Exact copies of the lines from the one with "Click the Edit component gear-pencil icon" through the last line of the entries, and no pictures, make up the answer.

Collected data entries
* * * * * * *

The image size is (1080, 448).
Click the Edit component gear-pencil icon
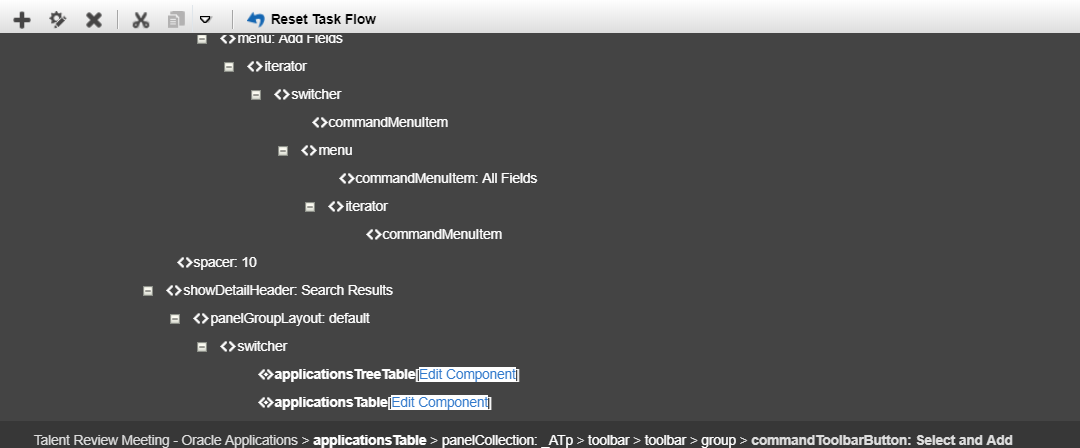tap(58, 19)
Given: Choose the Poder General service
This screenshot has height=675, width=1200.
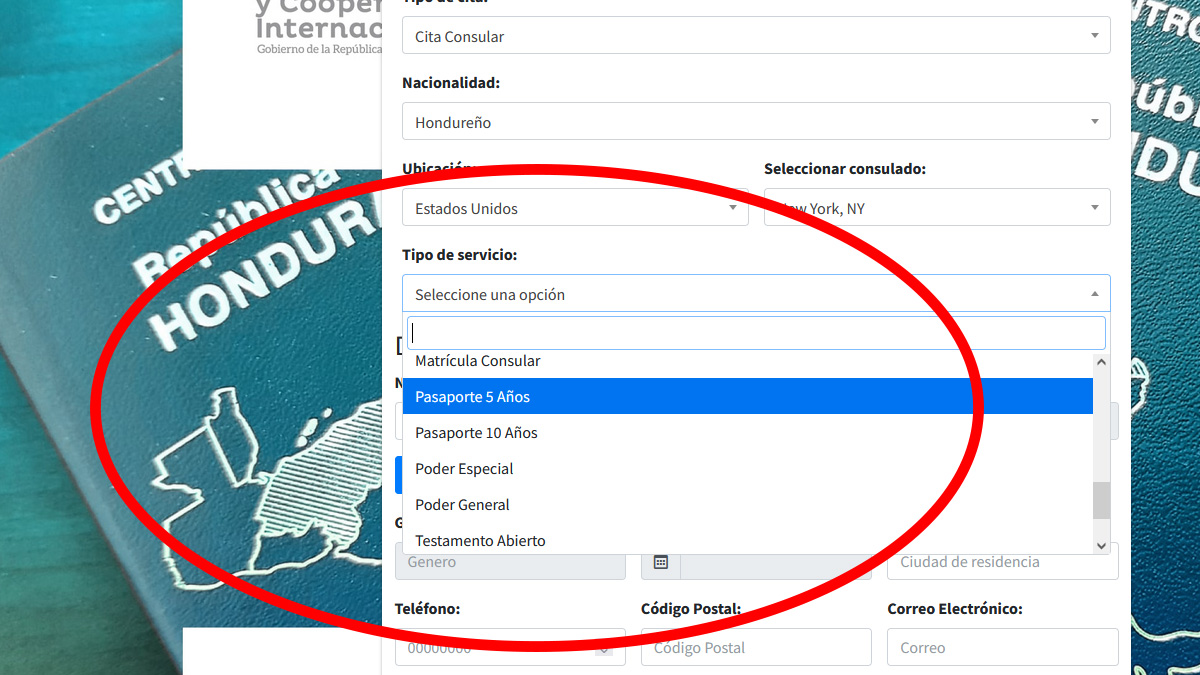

* * * * * * *

◆ Response
Click the Edit component gear-pencil icon
tap(58, 19)
Given: Choose the Poder General service
This screenshot has height=675, width=1200.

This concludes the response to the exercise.